Note: Besides, in the other direction, if one chooses a size too large, wasting memory, as a part of the allocated space will not be used.
But as initrd is a static, real device, it consumes memory cache at the level of the Linux kernel and is therefore, in fact, able to manage files according to the traditional methods of the other file systems: paging, swap…
From the time, increases significantly the consumption of memory of the initrd file. To address these drawbacks, the initramfs system for replaced the original initrd file. But the basic principles remain the same.
III. Preparation of the handling on initrd
as for any operation a bit complicated, it is strongly advised to save the initrd file on which we will work. Mishandling arrived so fast!
# cd/boot # cp - a initramfs - $(uname_–r).img initramfs - current.sav
Note: on some distributions like CentOS or RedHat, the initrd file is created with the name initramfs. But it’s the same entity initrd.

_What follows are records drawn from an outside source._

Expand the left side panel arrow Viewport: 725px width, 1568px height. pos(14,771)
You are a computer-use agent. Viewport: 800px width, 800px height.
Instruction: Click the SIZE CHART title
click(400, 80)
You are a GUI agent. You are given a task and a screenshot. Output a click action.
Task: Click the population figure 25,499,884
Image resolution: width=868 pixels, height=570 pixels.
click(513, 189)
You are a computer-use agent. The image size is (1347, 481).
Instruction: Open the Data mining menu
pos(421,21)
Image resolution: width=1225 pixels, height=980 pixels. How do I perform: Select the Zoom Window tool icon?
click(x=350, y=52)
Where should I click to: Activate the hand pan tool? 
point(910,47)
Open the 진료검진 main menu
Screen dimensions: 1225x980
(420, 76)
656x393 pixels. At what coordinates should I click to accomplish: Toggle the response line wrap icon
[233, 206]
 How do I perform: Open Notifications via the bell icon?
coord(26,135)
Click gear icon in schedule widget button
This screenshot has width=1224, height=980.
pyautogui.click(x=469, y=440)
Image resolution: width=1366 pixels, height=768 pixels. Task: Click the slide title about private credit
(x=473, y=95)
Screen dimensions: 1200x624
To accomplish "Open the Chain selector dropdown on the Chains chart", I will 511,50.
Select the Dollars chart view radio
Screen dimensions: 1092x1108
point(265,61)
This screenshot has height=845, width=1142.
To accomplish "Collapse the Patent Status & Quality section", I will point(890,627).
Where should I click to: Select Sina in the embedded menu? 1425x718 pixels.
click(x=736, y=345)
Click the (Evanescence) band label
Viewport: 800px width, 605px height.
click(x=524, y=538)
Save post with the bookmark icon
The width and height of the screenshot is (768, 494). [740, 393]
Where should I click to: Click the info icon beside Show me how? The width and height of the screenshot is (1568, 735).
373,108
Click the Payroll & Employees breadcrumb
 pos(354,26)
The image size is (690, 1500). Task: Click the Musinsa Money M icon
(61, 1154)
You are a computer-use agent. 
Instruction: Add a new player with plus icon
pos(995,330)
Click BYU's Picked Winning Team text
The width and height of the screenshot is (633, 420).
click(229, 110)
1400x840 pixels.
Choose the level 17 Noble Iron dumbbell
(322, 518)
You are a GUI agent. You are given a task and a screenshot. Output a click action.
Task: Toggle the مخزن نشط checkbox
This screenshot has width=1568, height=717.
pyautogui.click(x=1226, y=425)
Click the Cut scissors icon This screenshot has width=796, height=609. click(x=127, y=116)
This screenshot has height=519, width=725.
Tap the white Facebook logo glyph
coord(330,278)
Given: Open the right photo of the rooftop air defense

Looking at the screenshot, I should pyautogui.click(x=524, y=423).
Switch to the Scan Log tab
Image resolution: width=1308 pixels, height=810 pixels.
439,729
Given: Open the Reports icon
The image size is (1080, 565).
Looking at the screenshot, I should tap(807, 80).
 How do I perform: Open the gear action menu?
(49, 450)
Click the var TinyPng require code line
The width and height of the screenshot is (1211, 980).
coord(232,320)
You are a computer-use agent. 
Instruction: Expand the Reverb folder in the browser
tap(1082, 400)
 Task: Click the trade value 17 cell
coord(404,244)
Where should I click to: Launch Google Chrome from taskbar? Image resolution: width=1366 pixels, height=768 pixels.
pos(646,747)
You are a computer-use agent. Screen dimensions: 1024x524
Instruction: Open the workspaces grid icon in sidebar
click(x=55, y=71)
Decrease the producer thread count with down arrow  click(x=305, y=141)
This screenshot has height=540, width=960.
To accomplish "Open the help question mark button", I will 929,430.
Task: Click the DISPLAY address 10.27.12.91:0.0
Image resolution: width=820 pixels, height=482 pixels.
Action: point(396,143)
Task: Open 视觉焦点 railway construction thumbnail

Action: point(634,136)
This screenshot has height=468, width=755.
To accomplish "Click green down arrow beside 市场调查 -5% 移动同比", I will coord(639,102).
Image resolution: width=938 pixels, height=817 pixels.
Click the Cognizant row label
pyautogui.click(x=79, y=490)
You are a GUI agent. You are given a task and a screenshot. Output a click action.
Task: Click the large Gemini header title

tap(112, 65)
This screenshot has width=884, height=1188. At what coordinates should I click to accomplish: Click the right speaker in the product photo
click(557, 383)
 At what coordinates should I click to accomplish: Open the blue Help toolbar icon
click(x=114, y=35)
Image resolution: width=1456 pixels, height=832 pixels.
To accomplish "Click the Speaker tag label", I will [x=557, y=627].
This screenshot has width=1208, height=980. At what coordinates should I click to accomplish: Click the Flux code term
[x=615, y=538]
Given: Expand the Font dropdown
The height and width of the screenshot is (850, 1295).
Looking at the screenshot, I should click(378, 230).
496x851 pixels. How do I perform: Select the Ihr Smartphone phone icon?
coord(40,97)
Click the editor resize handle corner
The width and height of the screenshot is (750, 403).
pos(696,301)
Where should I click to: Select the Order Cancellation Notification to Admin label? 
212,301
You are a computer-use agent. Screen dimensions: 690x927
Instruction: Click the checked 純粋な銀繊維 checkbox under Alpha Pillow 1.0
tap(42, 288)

Then, you must create a working directory, so you can easily manipulate the content of the initrd:
# mkdir/work / # cd/work/initrd initrd
IV. Treatments on initrd
you can now make sure, in one operation, to decompress the initrd of the directory boot, in the repertoire of work previously prepared while developing the cpio archive:
# gunzip - c/boot/initrds - $(uname_–r).img | cpio - i
ATTENTION : on the other hand, if handling an initramfs file: what is usually the case for CentOS and RedHat distributions version higher than 6, use the command below to unpack archive initramfs:
# / usr/lib/dracut/skipcpio/boot/initramfs - $(uname_–r).img | gunzip - c | cpio - i - d
at this stage , in the subdirectory/work/initrd, can then discover the full content of the initrd file (or initramfs ) developed:
you can change what you want, before you restore archive compressed initrd file.
# find * | cpio - o - H recruiters | gzip-9 - c >/boot/initrd-$(uname –r) - new.img
as well as for decompression, the reconstitution of archive an initramfs file goes through the following commands:
# cd/work/initrd # find. | [cpio-create-format='recruiters'>/tmp/initramfs-new#cd/tmp#gzipinitramfs-new#mvinitramfs-newgz/boot/initramfs-newimg
Note: If you are very uncomfortable with these commands, you can, of course, directly overwrite current initrd, rather than create a file – new. Otherwise, also you need to change the charger to start GRUB menu.lst file, in the directory/boot/grub, in order to add an entry for this new initrd file, that one coming to generate.
V. use case
most of the time this type of amendment will allow to integrate a new module kernel, initrd file. This is what is done on distributions like Ubuntu (or Debian, more generally), because there while a text file containing the list of modules into the core of the main system, to change the level of items in the initrd file.